Allianz Türkiye olarak kadınlara yönelik özel çalışmalarda da bulunduklarını söyleyen Lembet şunları anlatıyor: “Sigorta sektörünün ilk sürdürülebilirlik modelini açıklayan kurum Allianz Türkiye. Önleyici çözümler geliştirerek ‘iyi bireyler’ yaratma adına çok önemli adımlar atıyoruz ve topluma katkıda bulunuyoruz. Örneğin; geçtiğimiz aylarda meme kanseriyle mücadelede ‘erken tanı hayat kurtarır’ mottosuyla kadın sağlık sigortalılarımıza, teminat kapsamındaki mamografi haklarını hatırlattığımız bir hizmet geliştirdik. Diyabet Destek, Dr. Allianz, Evimde Güvendeyim, Yenidoğanlar için Allianz Hemşiresi gibi önleyici çözümler içeren Sağlık Destek Programı’mızla Türkiye Kurumsal Sosyal Sorumluluk Derneği tarafından düzenlenen 9. Kurumsal Sosyal Sorumluluk Pazaryeri’nde ‘Sağlıklı Bireyler’ ödülünün sahibi olduk. Diyabet Destek projemiz kendi başına ayrıca Türkiye Diyabet Vakfı’nın ‘Diyabette Fark Yaratanlar’ ödülünü aldı. Sürdürülebilirlik hedeflerimiz doğrultusunda; sağlıkla ilgili önleyici çözümlere odaklanmak ve bilinçli sağlıklı yaşamı sağlamak, hayatımdaki önemini korumaya her zaman devam edecek.”

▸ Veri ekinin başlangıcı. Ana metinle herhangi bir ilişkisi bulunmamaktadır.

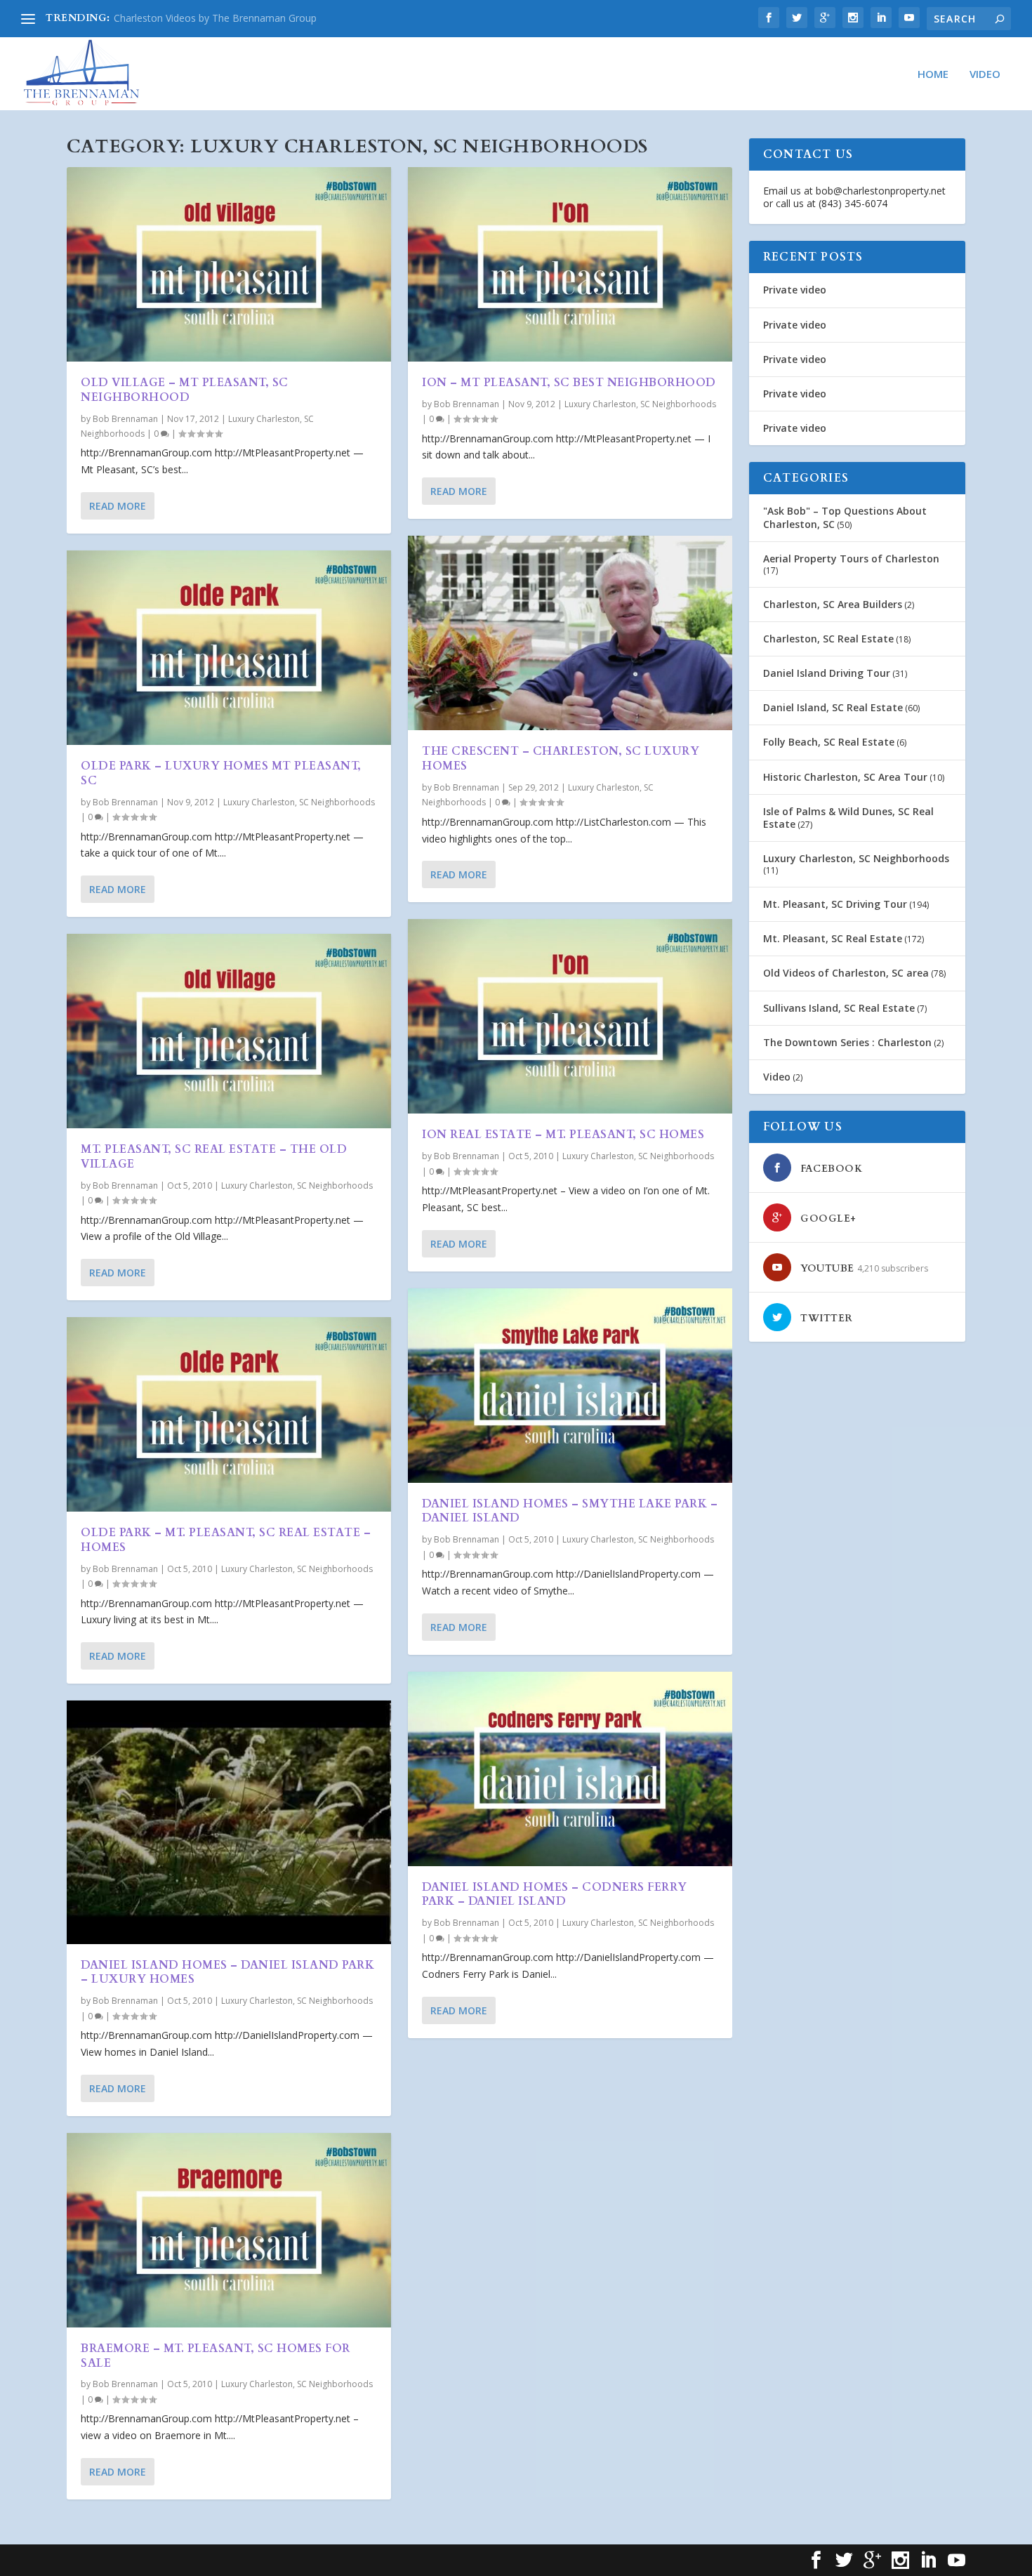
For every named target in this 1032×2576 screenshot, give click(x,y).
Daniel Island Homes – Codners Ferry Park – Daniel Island (554, 1895)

18 yaşında bir kızı olduğunu ve eşinin de en az kendisi kadar yoğun bir tempoda çalıştığını söyleyen Pınar Oruç Lembet, “Gerek onlarla, gerekse ailemin diğer fertleri ve arkadaşlarımla geçirdiğim her dakika çok değerli. Bunun yeterli seviyesi de yok esasında; malum, ne kadar çok olsa o kadar iyi. Ama yine de, hepsine zaman ayırmaya gayret ediyorum” diyor.

Eski bir basketbolcu aynı zamanda Pınar Lembet. Sporun da hayatının vazgeçilmezi olduğunu söylüyor ve sözlerini şöyle sonlandırıyor: “Ne de olsa eski bir basketbolcuyum. Bugün de düzenli doğa yürüyüşleri, pilates ve yüzme ile sporu sürdürüyorum. Geziler, kültür ve sanat faaliyetleri tüm ailemin ortak gıdaları ve bunları da hayatımızın bir parçası yapmaya gayret ediyoruz.”